Behavior Observation: Mantis 'sealing' hole in live rock...

hot4teacher

New member
I have some live rock curing (from Okinawa) and had at least 3 mantis shrimp. All about the same size, 1 cream, 1 green, 1 black. I feed them mysis shrimp every other day or every third day. Anyways, the green mantis will seal its hole...and I mean it is a hard-as-a-rock sealent that I can't break through (I havent tried that hard but still can't open). Now a few days later, it will be open again for him to eat.

Has anyone seen this before? What does it mean?

Dana
 
yeah mine does it to. You lock your doors at night so a thief cant get it right. All they are doing is locking up. They are pretty smart.
 
My G. Viridis does the same. It's hardly impregnable but it's a pretty impressive barrier none the less.

It makes it out of large grains of sand, rock chips, bits of shell etc. I'm always amazed that it manages to construct somthing so strong out of random bits.
 
That was what I first thought with mine but I can't see it secreting any during construction and when it breaks down it just fals apart like ordinary sand.

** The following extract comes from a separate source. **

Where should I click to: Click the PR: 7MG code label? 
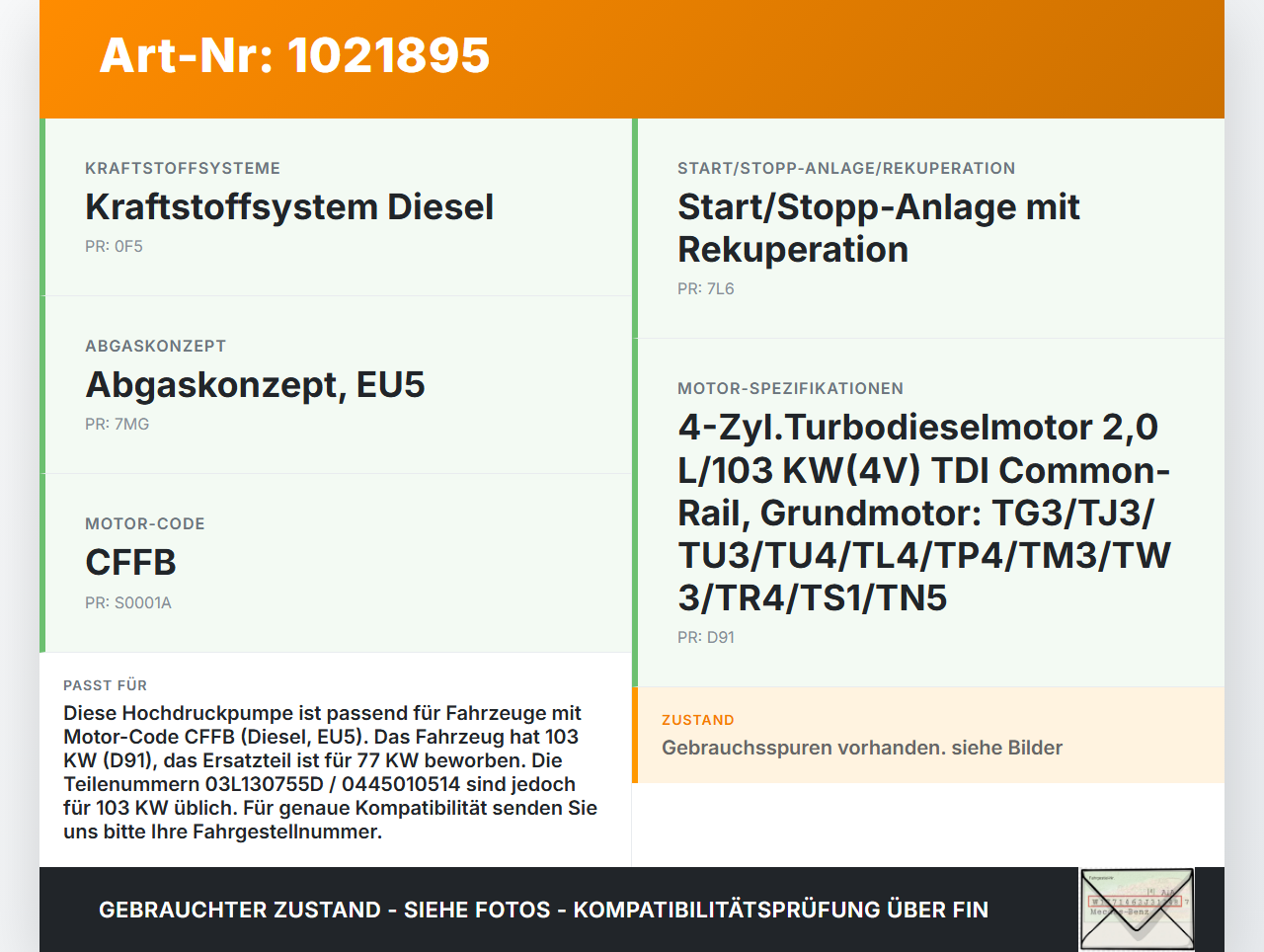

Different species may well do different things though
 
My platysoma did this lastnight and then he moved a peice out and stuck his little head out this morning

111285Platysoma_peeking.JPG
 
I made another observation similar to ejls:

The green mantis' door is more sand based whereas the black mantis uses bits of broking shell. Perhaps possible preference or just using what's available.